Il pacchetto di voti innanzitutto: perché Forza Italia nel Sannio ha tutelato più la Mastella della De Girolamo

- Politica Istituzioni IlVaglio.it
Nunzia De Girolamo
Nunzia De Girolamo

Atene e Sparta sono accomunate dal medesimo destino: polemiche e recriminazioni e caccia alle streghe. Se a livello nazionale nel centrosinistra targato Partito Democratico, per esempio, non accenna a sopirsi l'effetto della notte dei lunghi coltelli che ha prodotto liste – fra uninominale e proporzionale – oggetto delle più svariate e contrapposte interpretazioni, anche il Sannio nel suo piccolo può vantare una pietanza gustosa da servire sul tavolo dei media nazionali. Stavolta, però, in Forza Italia, non proprio rivelatosi il partito dell'amore.

L'ufficialità delle candidature, il cui termine di presentazione è scaduto nella serata di ieri, lunedì 29 gennaio, lascia in dote agli Azzurri locali la presenza nel collegio uninominale di Benevento (Camera dei Deputati) di Fernando Errico, coordinatore provinciale del partito berlusconiano e oggetto d'una sorta di sollevazione partitica qui in zona perché fosse candidato rispetto a eventuali giovani new entry. Sandra Lonardo (in Mastella), invece, è stata candidata nel collegio uninominale di Benevento - Santa Maria Capua Vetere, ma sarà anche capolista nel plurinominale al Senato (Benevento-Avellino-Caserta). Quindi, Nunzia De Girolamo, candidata alla Camera “solo” come seconda alle spalle del mancato presidente Figc Cosimo Sibilia nel listino proporzionale della Circoscrizione Campania 2 (Collegio 1, Benevento-Avellino).

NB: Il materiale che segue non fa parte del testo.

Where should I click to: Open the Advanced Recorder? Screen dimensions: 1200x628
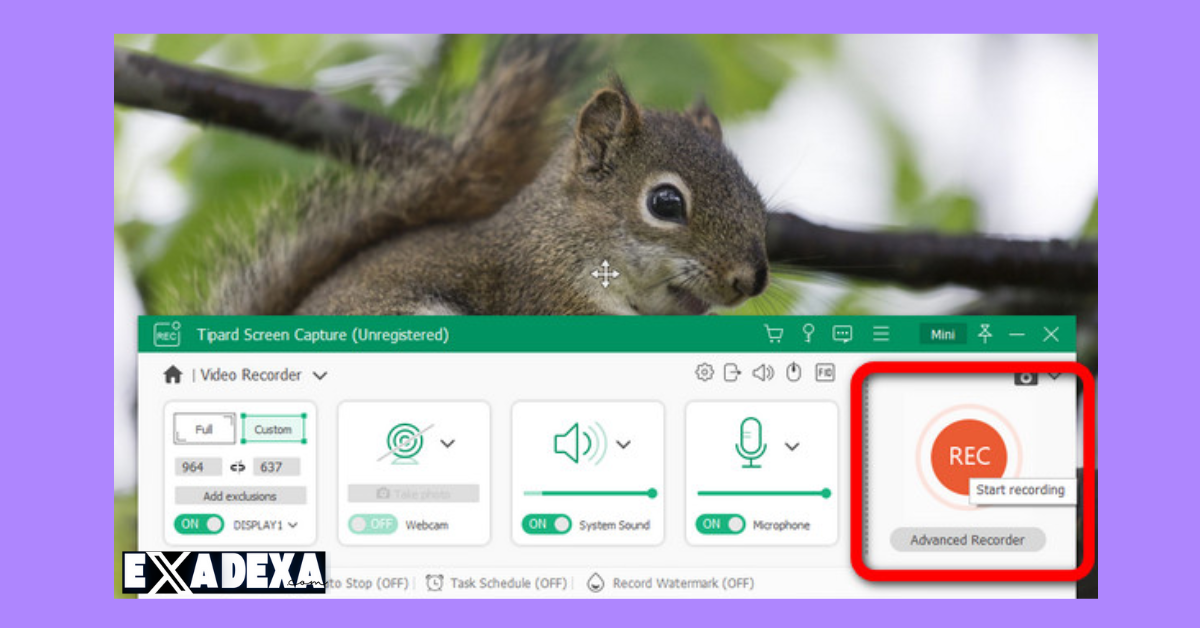(x=967, y=540)
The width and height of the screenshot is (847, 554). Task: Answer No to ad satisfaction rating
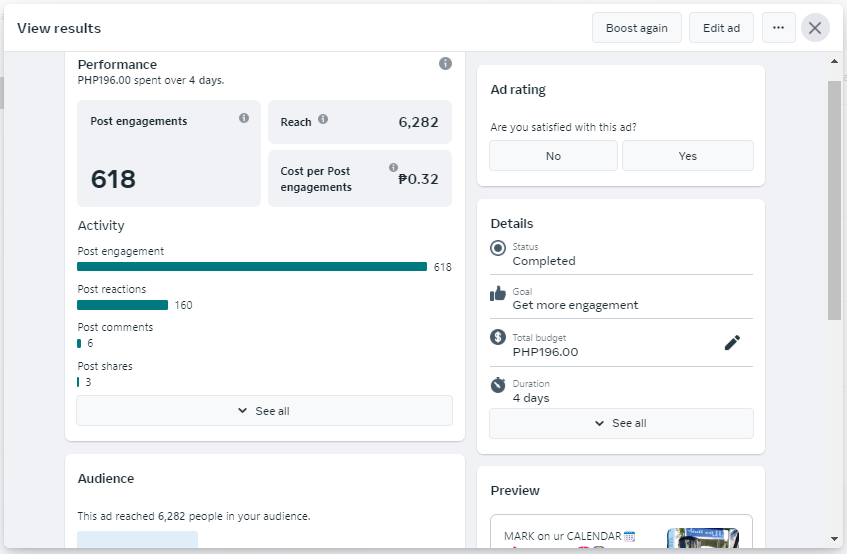553,156
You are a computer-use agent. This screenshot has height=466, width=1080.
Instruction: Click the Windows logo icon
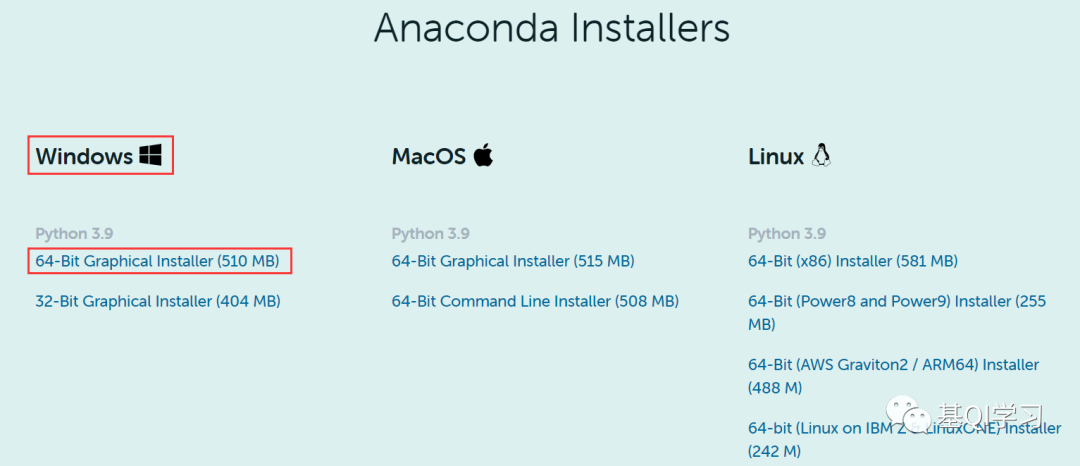[x=150, y=156]
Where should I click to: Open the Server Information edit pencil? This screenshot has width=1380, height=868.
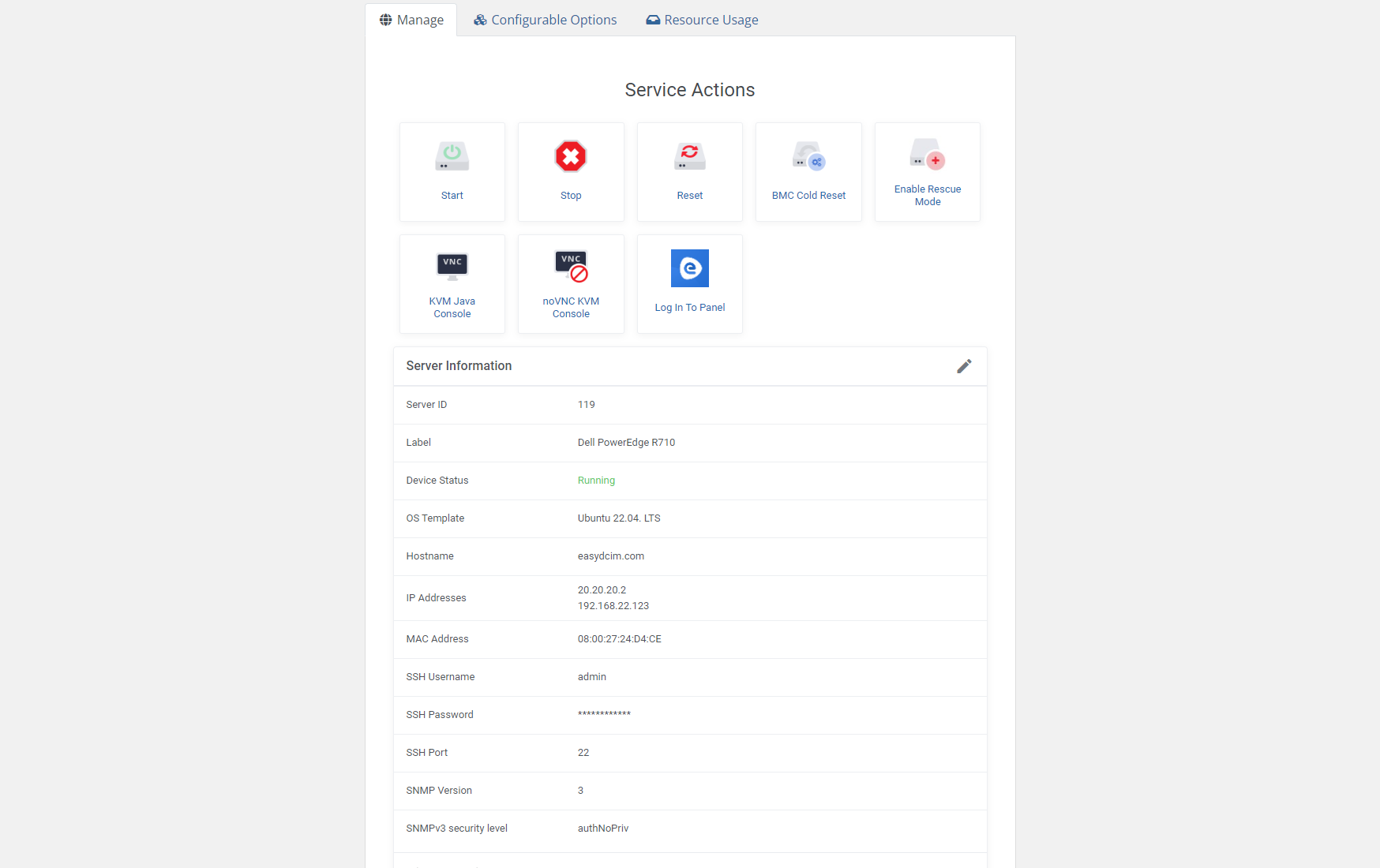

De Girolamo avrà un "paracadute" in Emilia - Romagna, grazie a un suo inserimento in extremis come capolista nel proporzionale. Altrove appunto, non nella sua terra d'origine, un riflesso negativo d'immagine nell'opinione pubblica in assoluto. Aggravato dal valore aggiunto dato al pacchetto voti dei Mastella espresso con la presenza (e addirittura doppia) più 'qualificata' della moglie del leader ceppalonese rispetto alla storica 'pasdaran' berlusconiana. Pasdaran, peraltro, con qualche amnesia: nel corso della legislatura appena chiusa ha anche trovato il modo dapprima di seguire Angelino Alfano non in un'avventura qualsiasi, ritrovarsi Ministro con il governo Letta, salvo poi, una volta svanito il sogno istituzionale, far rientro alla abbandonata base berlusconiana. Quella Forza Italia che, anche in questo caso nel corso di una strana notte di ardue decisioni, De Girolamo l'ha un po' bistrattata, alla fine...

Ma, piuttosto che dannarsi giornalisticamente sul “caso” della manina notturna, galeotta e gelida nei confronti dell'onorevole beneventana alla scoperta di colpevoli che non saranno consegnati né ricordati dalla storia, meglio rimanere ancorati alla realtà di una De Girolamo non capolista, come tutti – proprio tutti gli appassionati al tema - avevano previsto alla vigilia (e non è il caso di far rassegna stampa: proprio tutti).

Il 'risiko' delle candidature, quindi, consegna al territorio sannita una rinvigorita vena mastelliana in Forza Italia (sorta di OPA politica sul partito) e una ridimensionata leadership della De Girolamo. La quale, non più tardi di qualche giorno fa (23 gennaio), intervenendo alla trasmissione radiofonica “Un giorno da pecora” ha detto: “Se si candiderà Sandra Mastella? Non si sa ancora, ma Mastella ha chiesto ospitalità per la moglie o per il figlio. Ma sono domande che dovreste risolvere a Mastella, non a me. Per quel che mi riguarda preferirei si candidasse il figlio, sulla scia del rinnovamento chiesto dal presidente Berlusconi”.
I fatti poi sono stati diversi da quelli auspicati... Sull'irruenza e sulla fedeltà a Berlusconi, un po' intermittente nel corso dell'ultima legislatura, per ora sembra aver prevalso in Forza Italia l'esperienza e la scommessa su un radicamento elettorale per nulla ritenuto in crisi.